This article is for anyone who is using the Global Delivery Network.
The Smartling Global Delivery Network (GDN) is a translation proxy tool that enables you to offer translated websites and web applications without the need to internationalize your site or host and manage translated content within your systems. It also allows you to modify translations and have those changes reflected on your production site within seconds. To understand how it works, let’s first look at how web browsers display websites.
How Browsers Display Websites
Simple Web Page
When you ask your browser to display a web page by entering the page address (URL), the browser opens a communication channel with the server where the website is hosted, then sends a request asking for the page specified in the URL path (e.g. ‘/products/product_A.html’). Upon receipt of the request, the server sends a response back to the browser over the same communication channel. The response contains the web page content, which the browser then displays on your computer.
Simple Web Page with GDN
With the GDN, the same steps are followed with one key difference: the communication channel passes through the GDN. The browser sends the request to the GDN, which forwards it to the web server. The server sends the response back to the GDN, which then forwards it back to the browser.
This enables the GDN to modify both the request and response as they pass through it. In particular, it enables the GDN to substitute in translations in place of the original language content sent in the response from the server. Thus, a web page that leaves the web server in English might arrive at the web browser in French.

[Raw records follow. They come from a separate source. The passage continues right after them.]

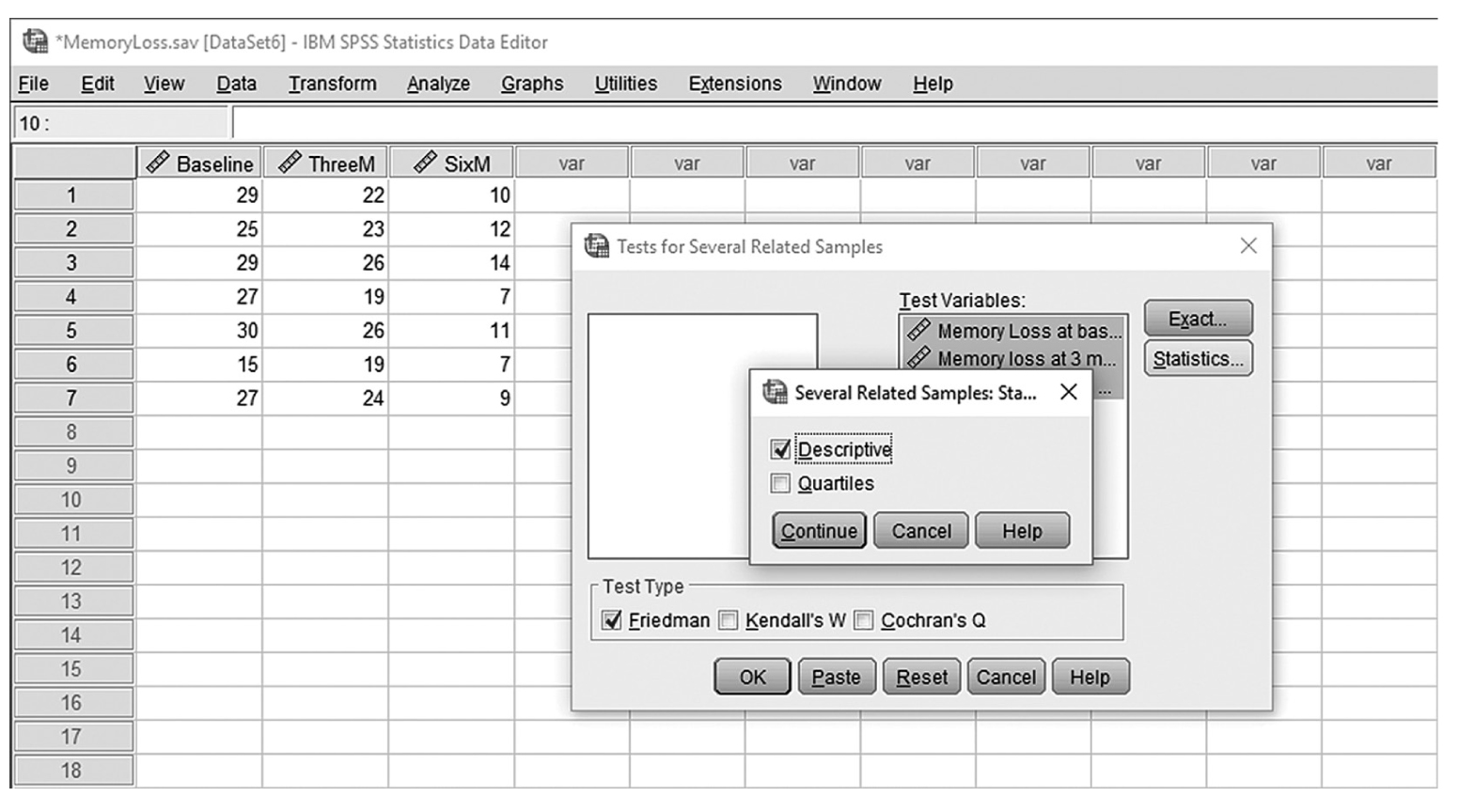This screenshot has height=812, width=1459.
Task: Click Paste in the test dialog
Action: [836, 677]
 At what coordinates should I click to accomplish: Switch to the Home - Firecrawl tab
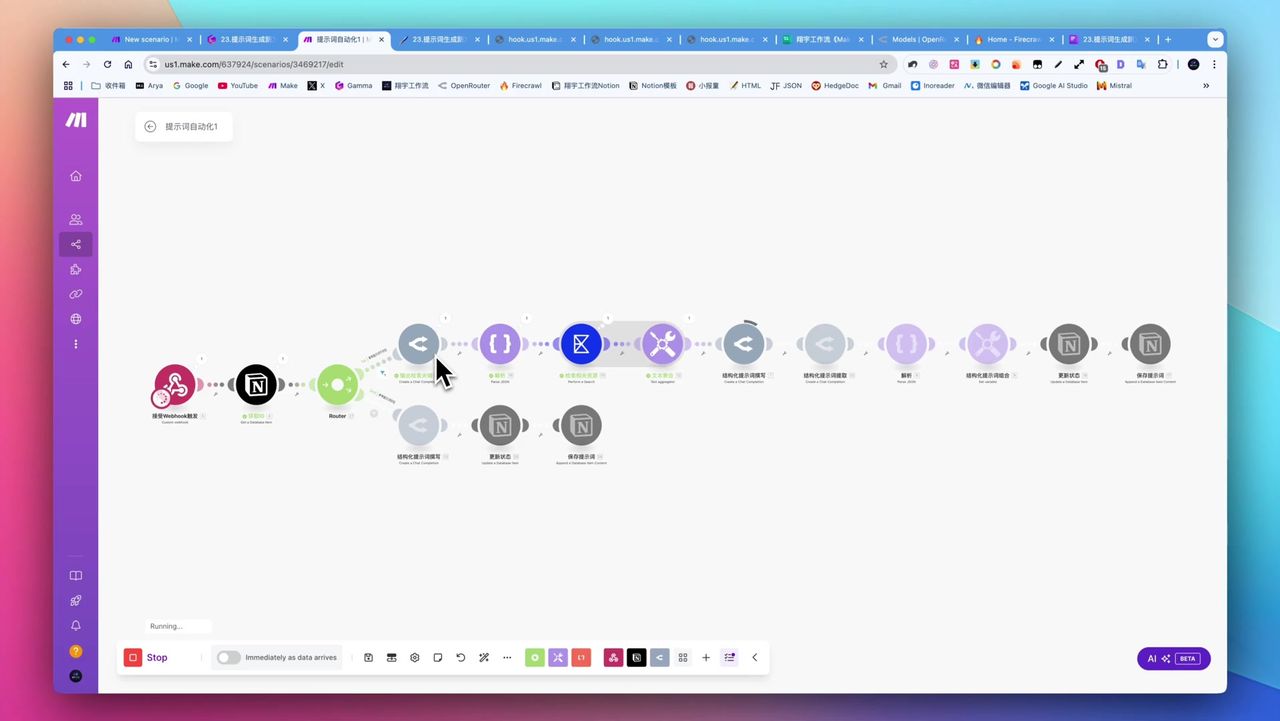click(x=1012, y=40)
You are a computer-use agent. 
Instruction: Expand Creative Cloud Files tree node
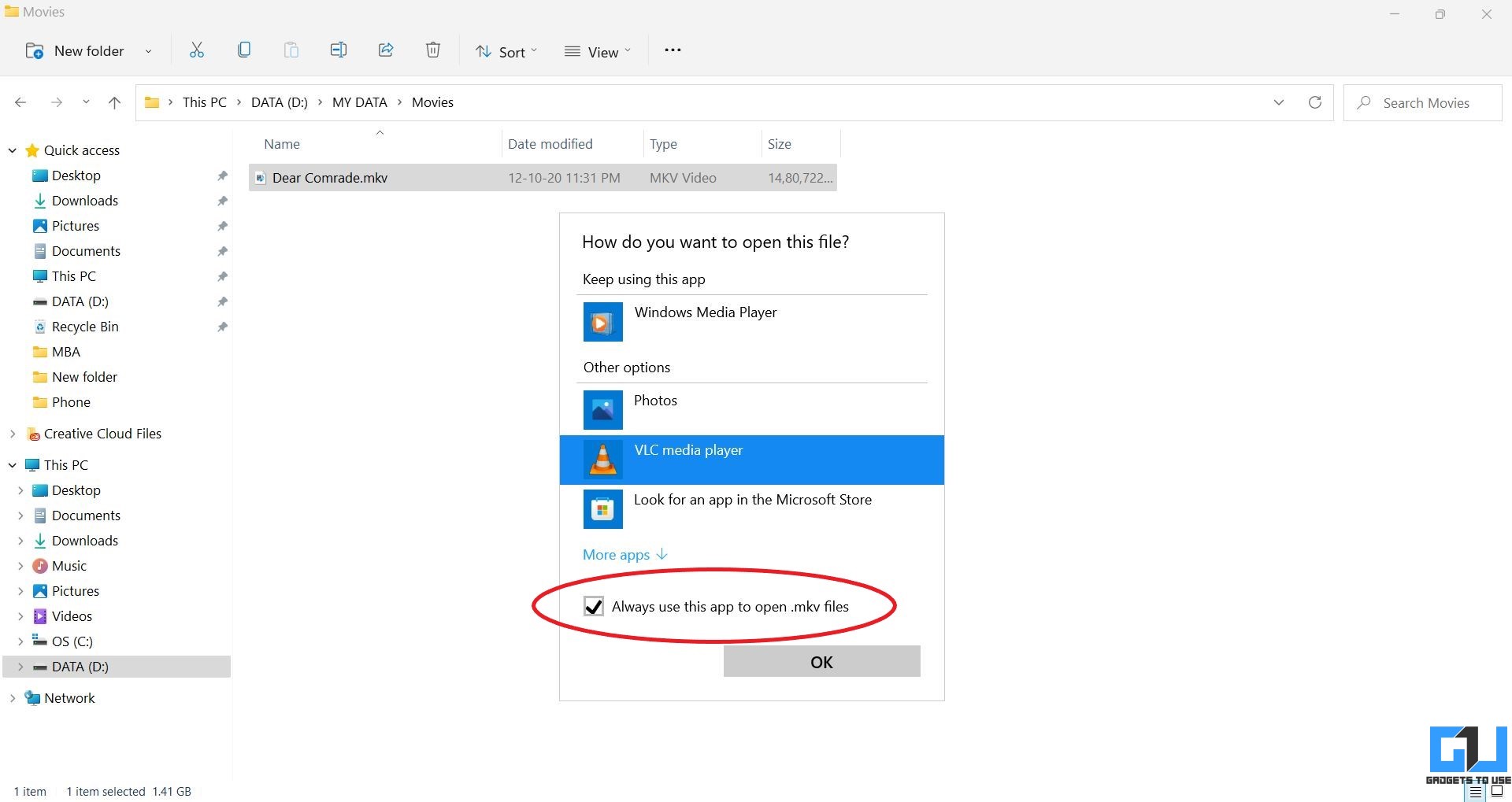[13, 434]
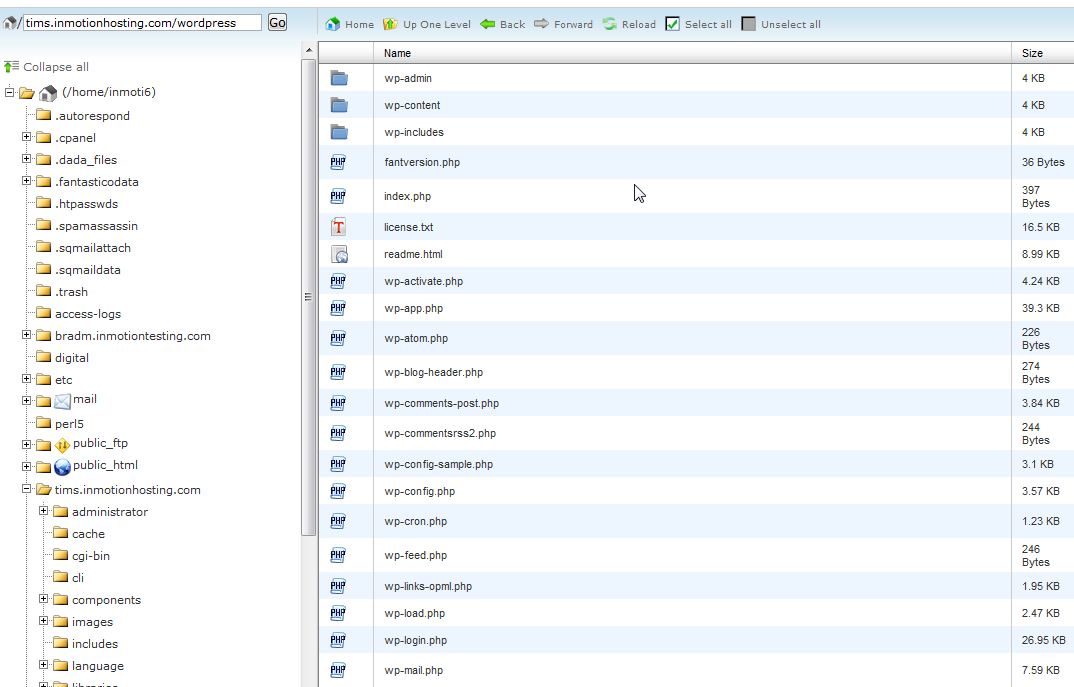This screenshot has width=1074, height=687.
Task: Sort files by Size column header
Action: pyautogui.click(x=1032, y=53)
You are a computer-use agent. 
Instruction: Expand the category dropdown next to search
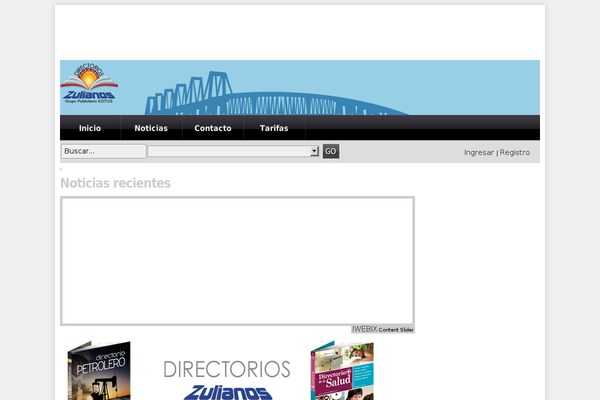coord(232,151)
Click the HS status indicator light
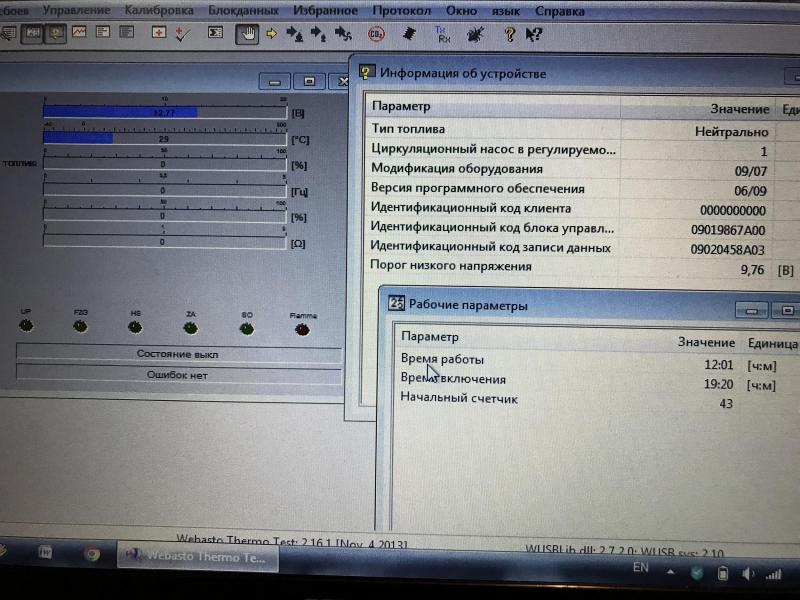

The diagram below depicts a typical GDN setup for an English (not translated), and French (translated) website:
This approach, in which the GDN sits between the browser and the web server is called proxying. Only translated pages go through the GDN translation proxy.
Link Rewriting
Once a user has reached a translated site delivered by the GDN, you need to keep the user on the translated version. To do this, the GDN uses a technique called "link rewriting". Links pointing to the source site are updated automatically to point to the translated version of the site.
For example, a link to www.company.com/about might be updated to fr.company.com/about on your French site that's using the GDN. This ensures that if the user clicks the link, the request will be sent through the GDN, and they will receive the translated version of the "About" page. The GDN has default link rewriting behaviors, and these can be customized to your specific needs.
Content Capture and Translation
When the GDN is processing a response from the server, its main job is to replace the source-language content with the corresponding translations. To do this, it must extract the translatable content from the source page, retrieve the associated translations for this content, and insert the translations into the page before sending it on to the browser.
For HTML content, the GDN automatically extracts certain content from the page and breaks it into separate translatable pieces called "strings", based on block-level tags within the HTML. In the example below, the two sentences will be captured as two separate strings for translation in Smartling.
<div>
This will be ingested as <span>one</span> string with
some <a href="/a.html">inline tagging</a>.
</div>
<p>
This will be a second string.
</p>
This is because the <div></div> and <p></p> tags are both considered "block-level" tags in HTML, whereas the <span></span> and <a></a> tags found in the first sentence are considered "inline" tags. Inline tags will be visible to Translators as part of the content to be translated, and the translation tool will ensure that these tags are appropriately included in the translation as well. Details on which tags are considered block versus inline, and how to change this behavior can be found in our article on Changing content segmentation.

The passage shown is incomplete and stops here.